* **TASK OBJECTIVE**
Lines before the one containing "This screenshot has" are not wanted; restate the rest below word for word, through the last line, but drop any pictures.

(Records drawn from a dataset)
▬▬▬▬▬▬▬▬▬▬

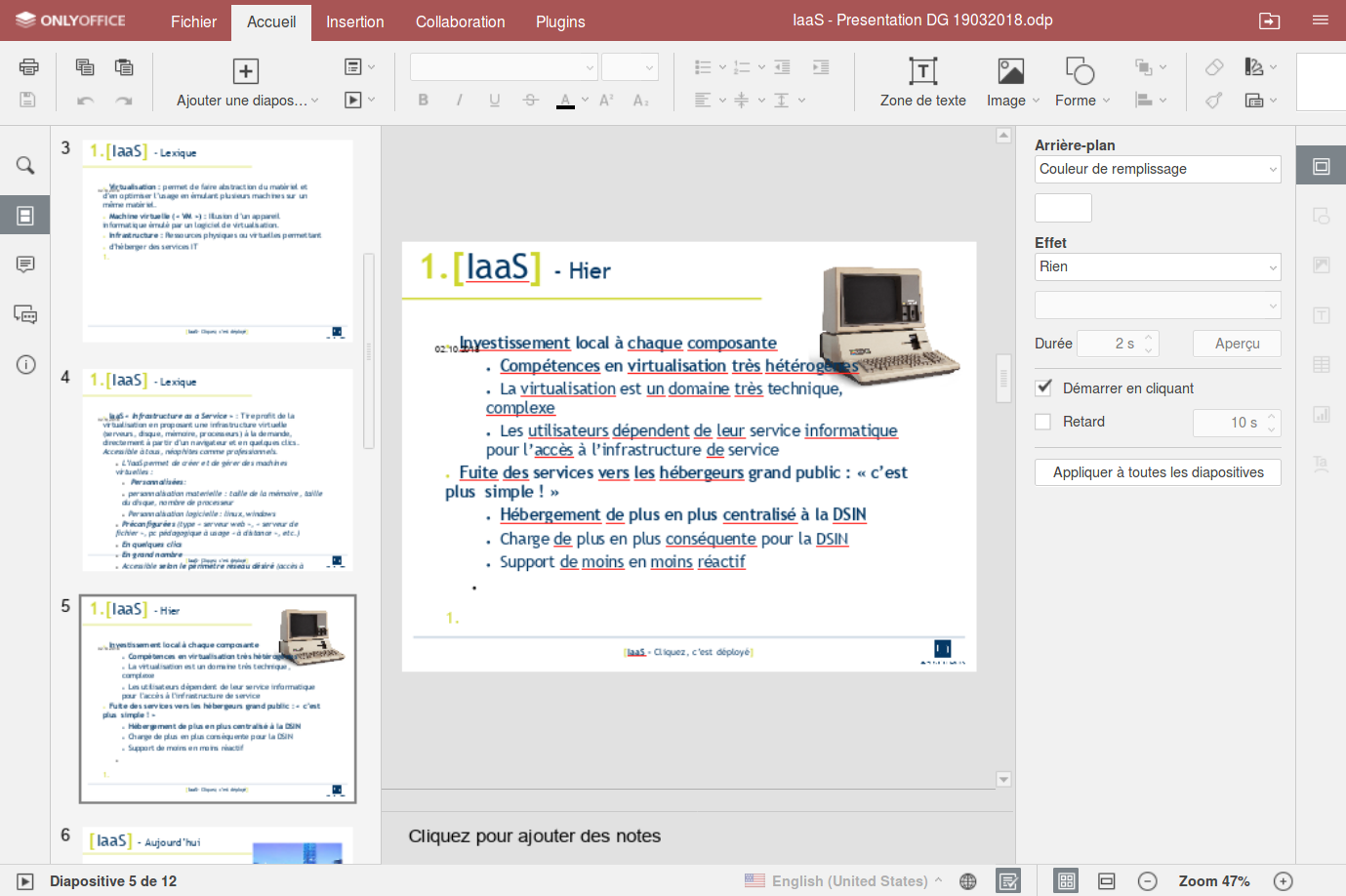Open the Couleur de remplissage dropdown
1346x896 pixels.
1157,169
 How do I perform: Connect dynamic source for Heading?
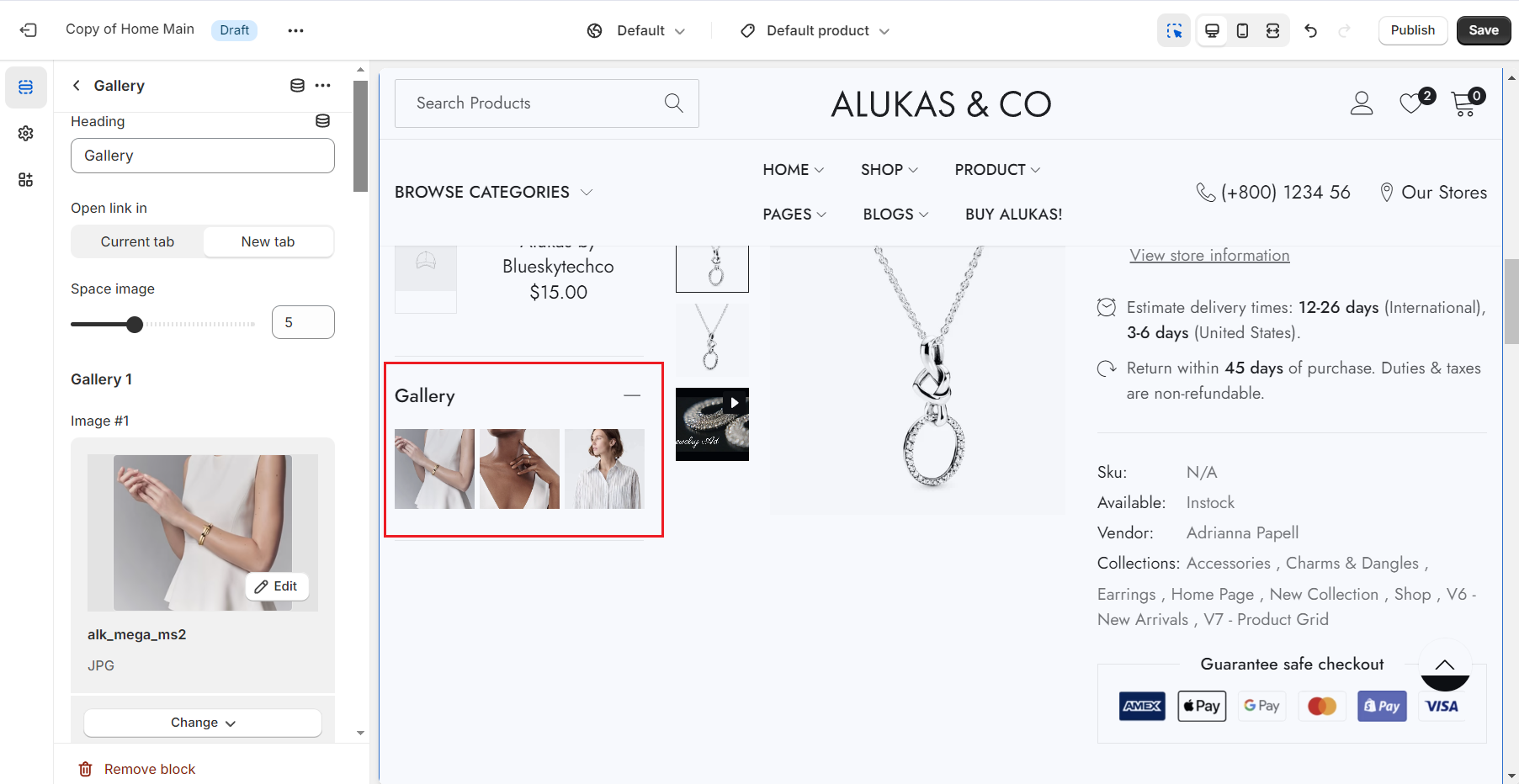(x=322, y=121)
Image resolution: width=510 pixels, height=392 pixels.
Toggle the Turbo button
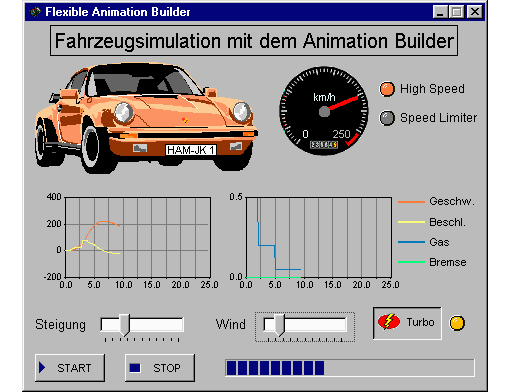point(407,323)
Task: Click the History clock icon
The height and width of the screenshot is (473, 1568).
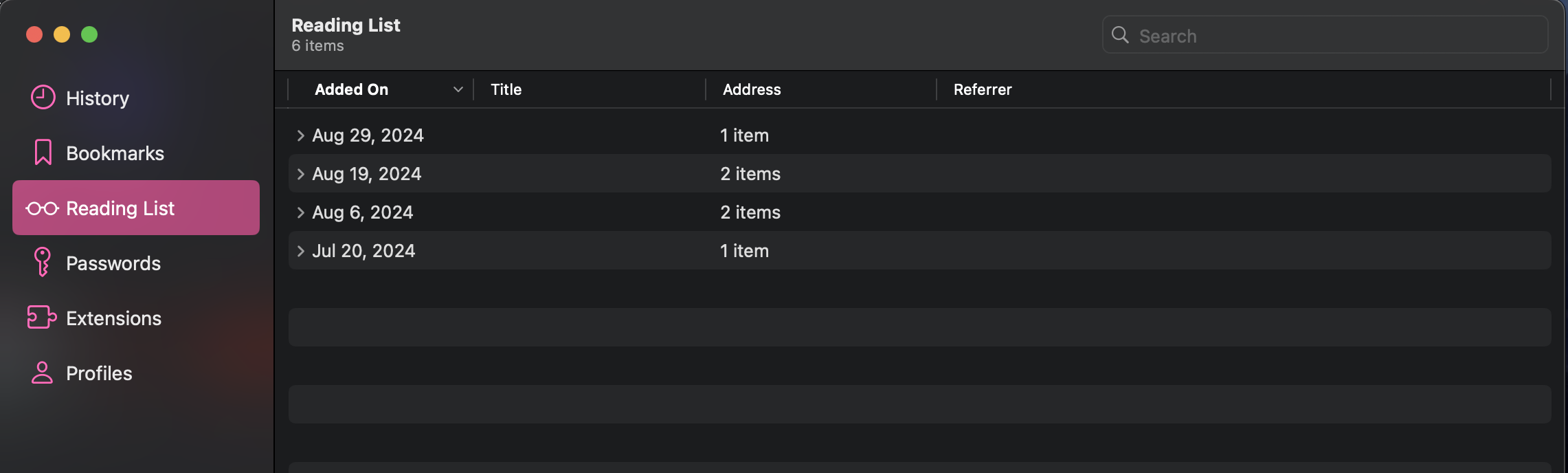Action: pyautogui.click(x=43, y=98)
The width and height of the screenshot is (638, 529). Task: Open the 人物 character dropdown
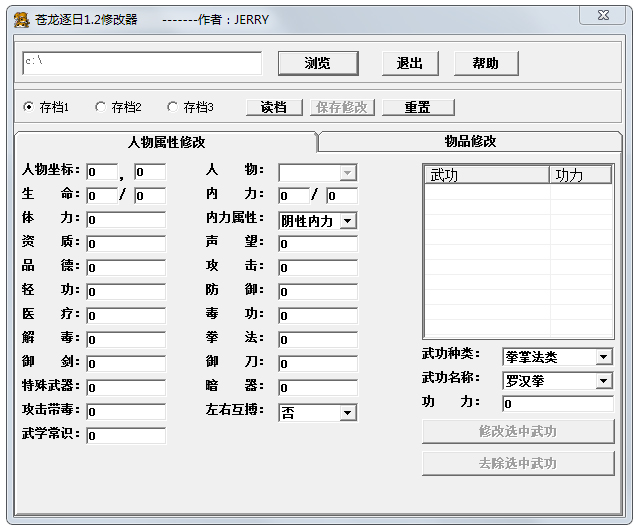click(x=347, y=173)
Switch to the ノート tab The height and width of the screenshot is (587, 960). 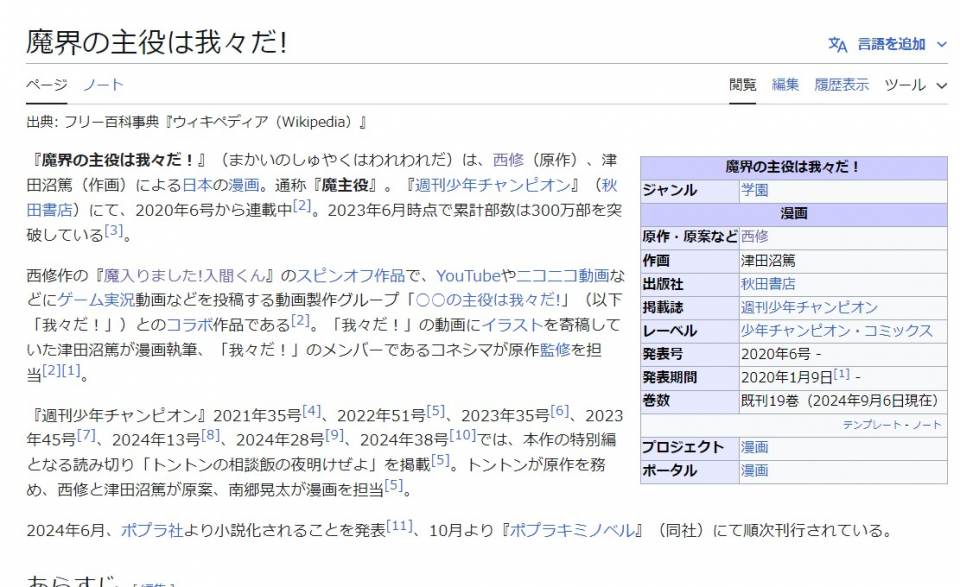103,85
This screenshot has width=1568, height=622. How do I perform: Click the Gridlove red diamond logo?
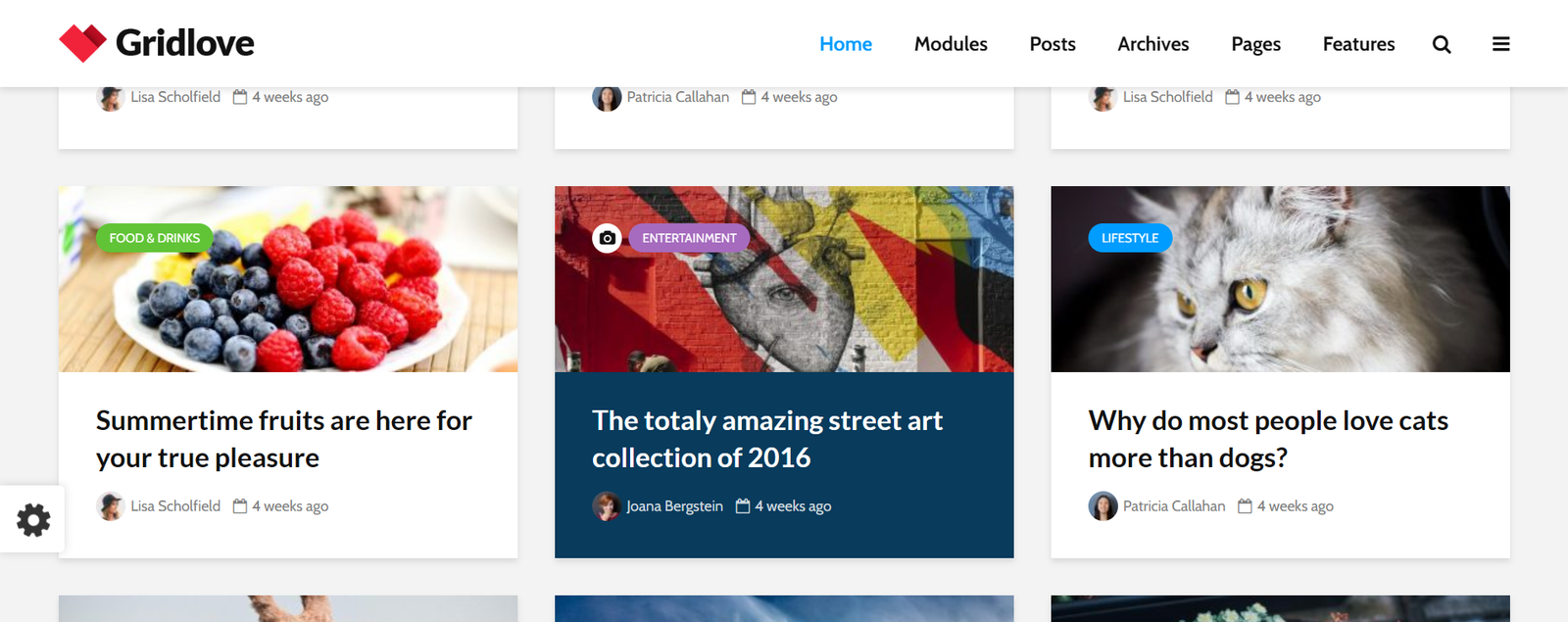coord(82,43)
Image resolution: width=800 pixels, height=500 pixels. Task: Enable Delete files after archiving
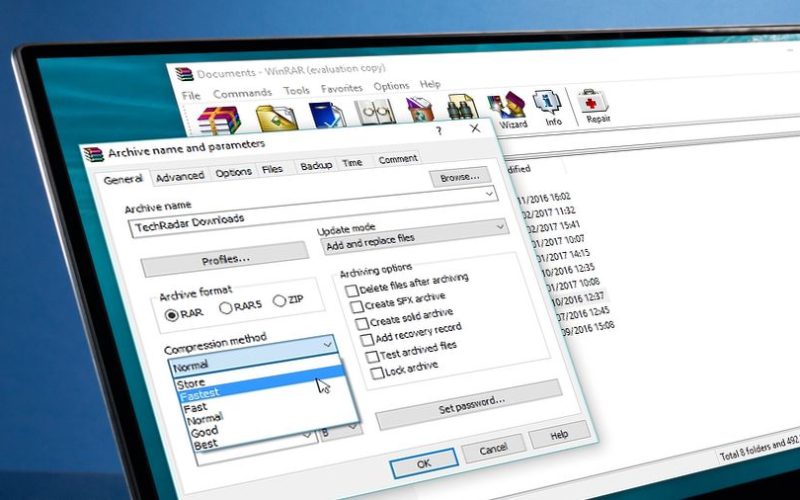351,291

▬▬▬▬▬▬▬▬▬▬

* **TASK ANSWER**
This screenshot has width=1568, height=622. How do I perform: Click the Gridlove red diamond logo?
coord(82,43)
Image resolution: width=800 pixels, height=500 pixels. Task: Enable Delete files after archiving
351,291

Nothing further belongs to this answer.